Il generale Vannacci è salito sul taxi della Lega, ne è sceso senza pagare la corsa e in un colpo solo è diventato l’utile idiota della sinistra. Quanto può valere un partito il cui primo atto fondativo è la menzogna? La sua non è neppure una scissione, perché per definirla tale Vannacci dovrebbe avere una storia che all’interno del partito non ha mai avuto. Il generale si è messo a capo di se stesso e il suo primo messaggio è stato contro la destra. In casi come questo, vale una vecchia regola andreottiana: «Il potere logora chi non ce l’ha».

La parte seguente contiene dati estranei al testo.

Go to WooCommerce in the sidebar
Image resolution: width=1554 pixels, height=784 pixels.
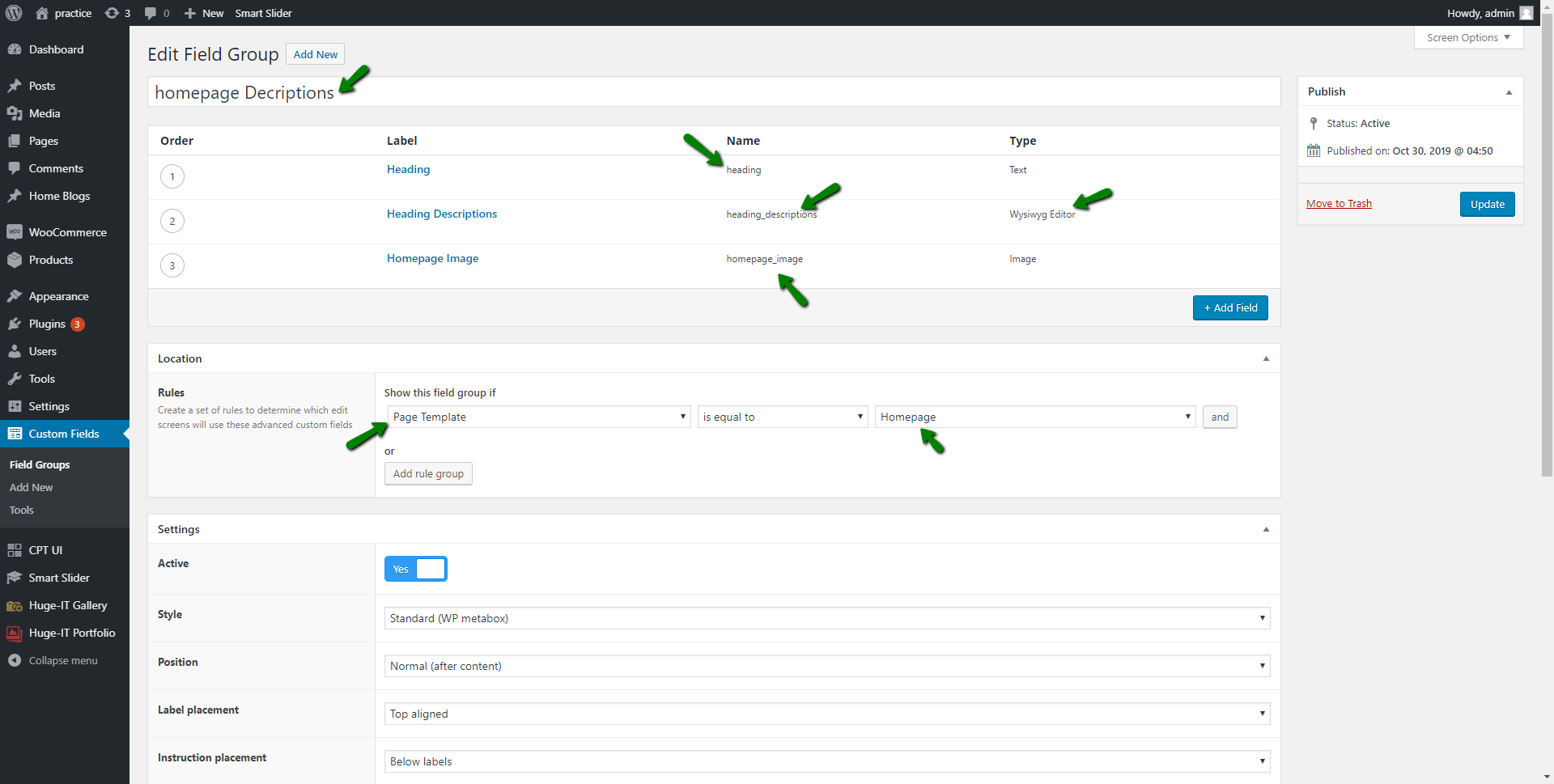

E non essendo possibile una collaborazione con la sinistra (lo pomperanno su giornali e tv dei compagni solo in funzione anti-governo), uscito dalla Lega e chiusa la porta della casa del centrodestra, Vannacci è destinato a rappresentare un voto inutile. Questo naturalmente non lo cancella dallo scenario politico, ma lo proietta in una terra di mezzo senza via d’uscita. Il governo andrà avanti, affronterà la curva del referendum e in caso di vittoria del Sì godrà di un energetico effetto-fionda per il finale della legislatura. Anticipo l’obiezione: Vannacci conserva il potere di far perdere. Sicuri? Tutti dimenticano che c’è da riscrivere la legge elettorale, che sono in discussione regole come il premio di maggioranza e la soglia di sbarramento, i pilastri per il voto utile, esattamente quello che non può essere Vannacci, un qualunquista non coalizzabile con nessuno.